## [WHAT TO PRODUCE]
Only the lines from the one with "Image resolution: width=1568" to the end of the data below should be given again, exactly, with both ends included and pictures omitted.

>>>>>

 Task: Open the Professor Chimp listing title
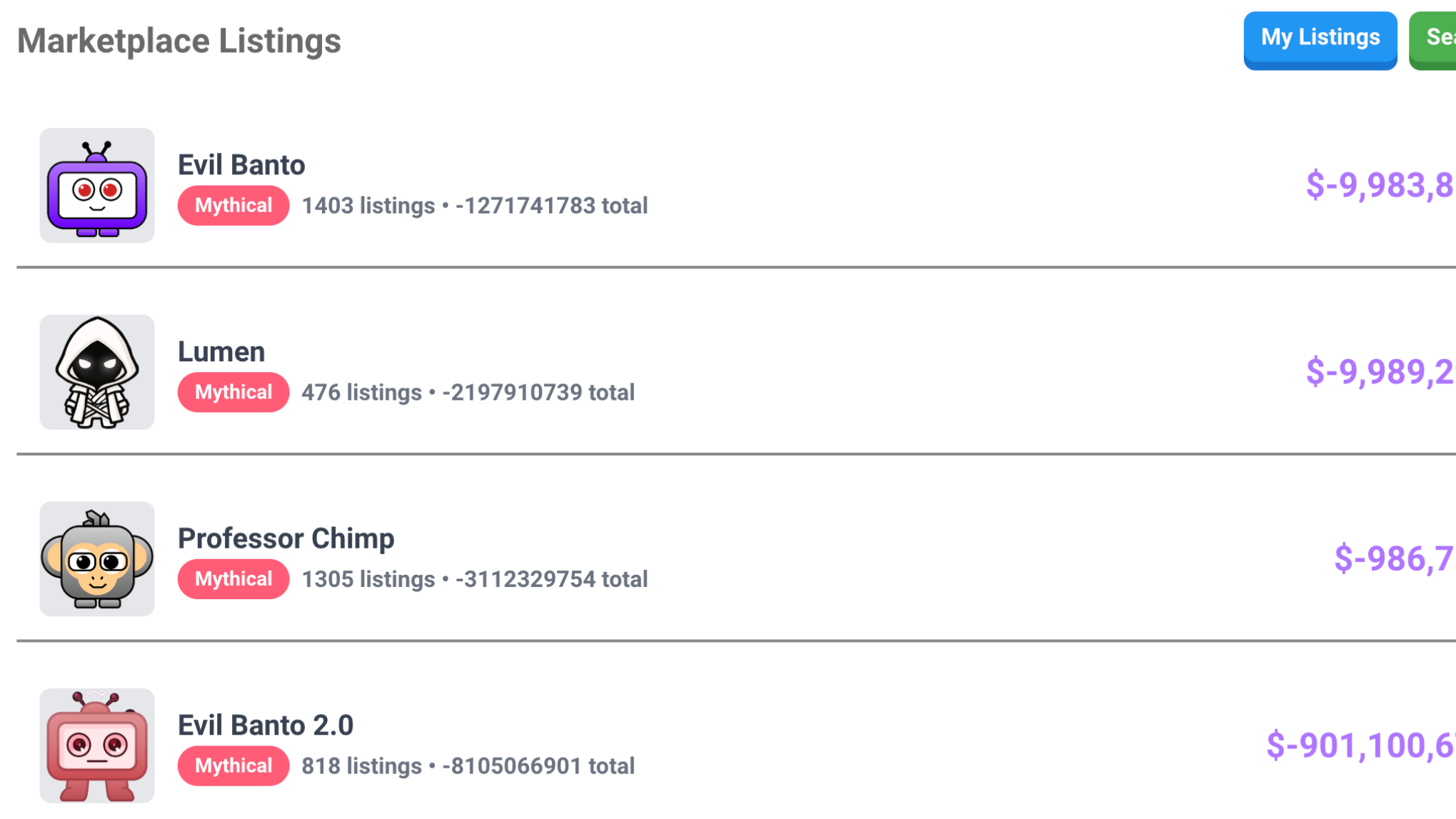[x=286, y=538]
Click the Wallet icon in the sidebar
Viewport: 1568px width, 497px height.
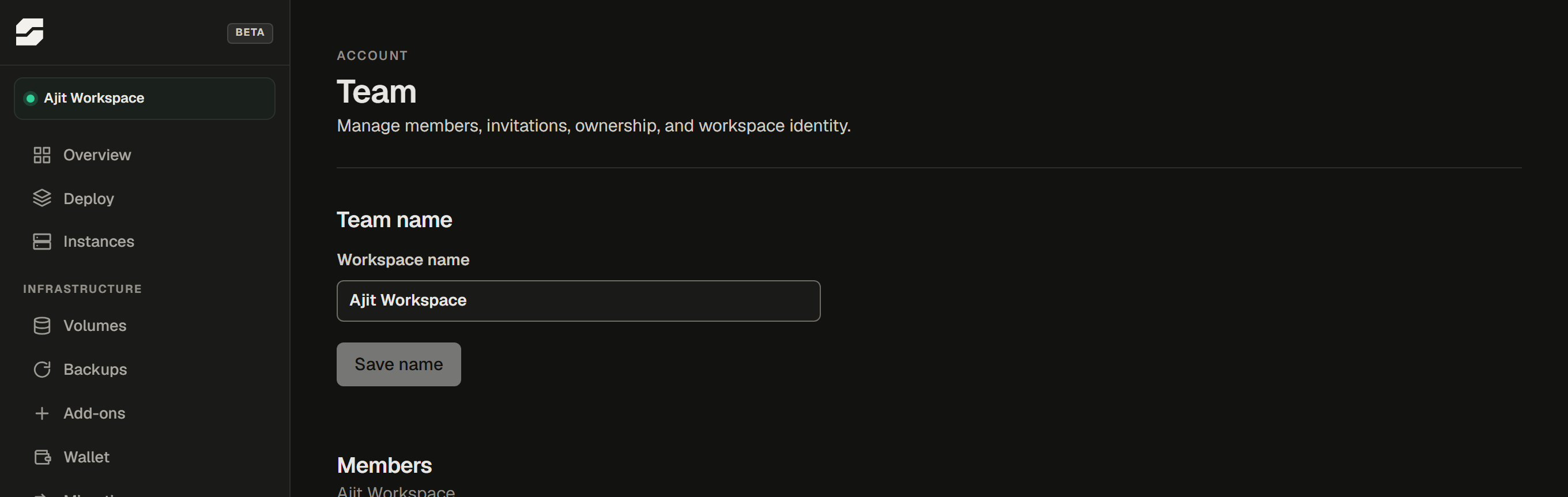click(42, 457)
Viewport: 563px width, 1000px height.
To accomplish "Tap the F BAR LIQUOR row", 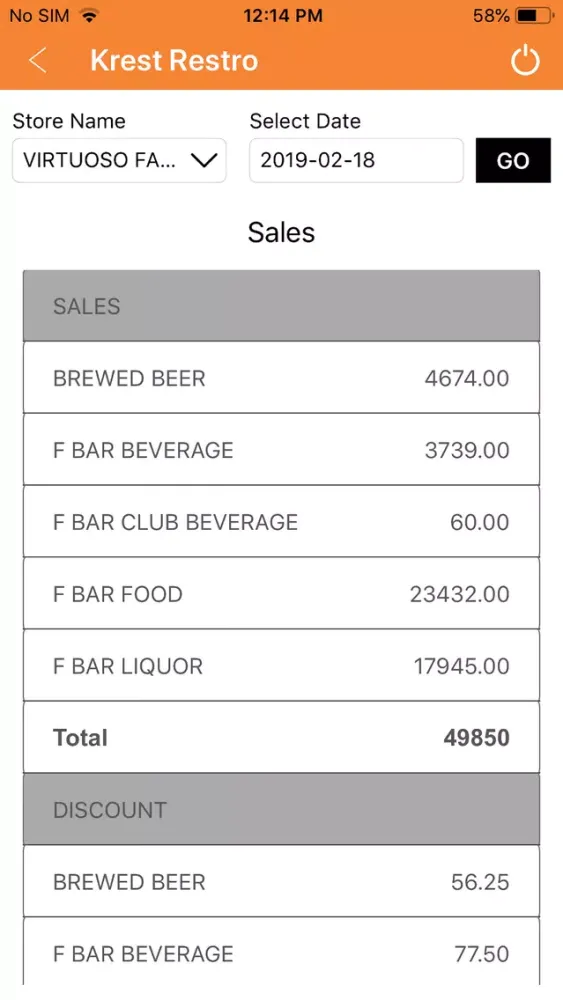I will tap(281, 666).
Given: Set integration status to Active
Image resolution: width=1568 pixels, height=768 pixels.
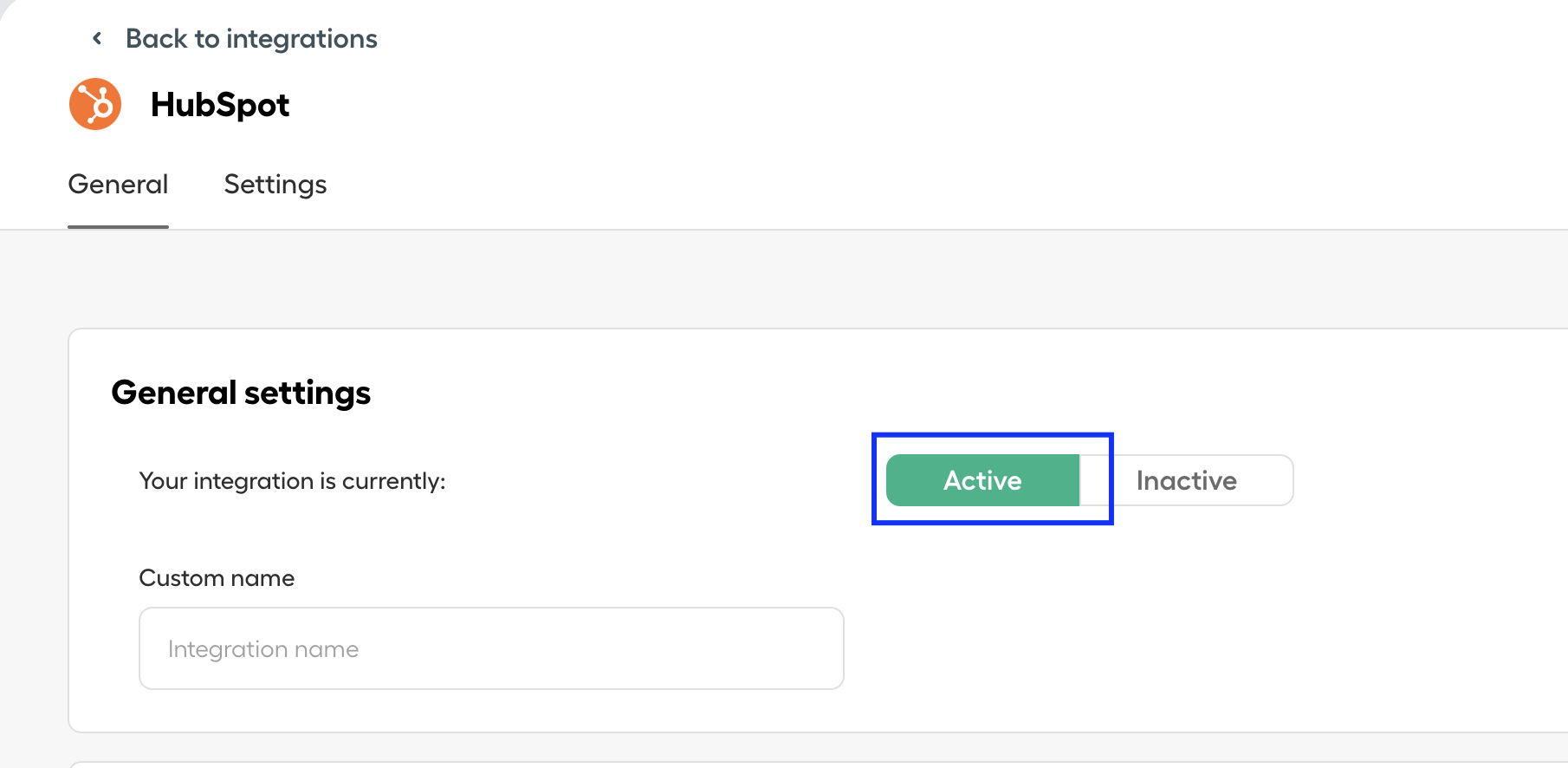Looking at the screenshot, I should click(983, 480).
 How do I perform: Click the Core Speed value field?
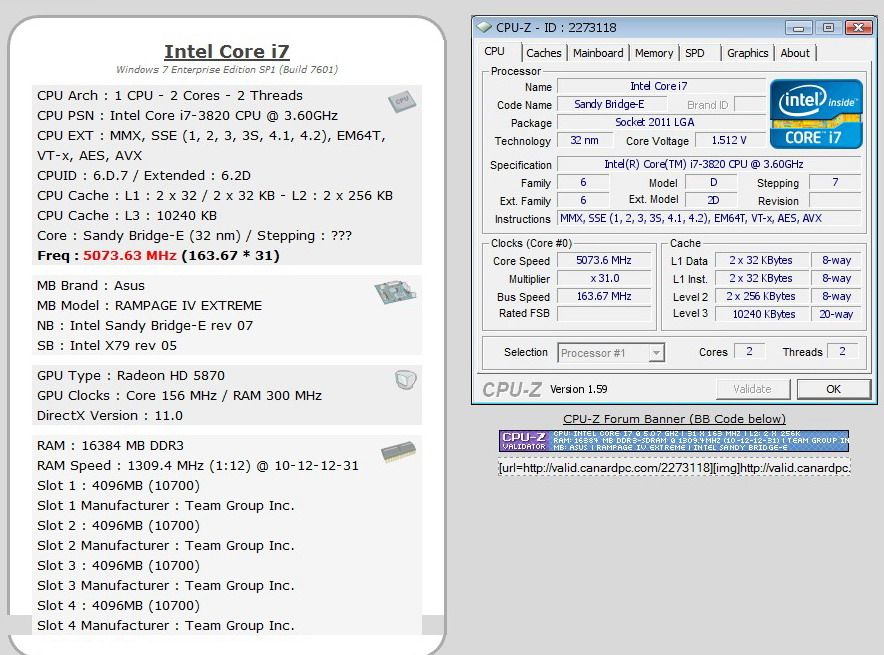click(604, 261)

<<<<<

## [TASK RESPONSE]
Image resolution: width=1568 pixels, height=768 pixels.
Looking at the screenshot, I should click(983, 480).
 How do I perform: Click the Core Speed value field?
click(604, 261)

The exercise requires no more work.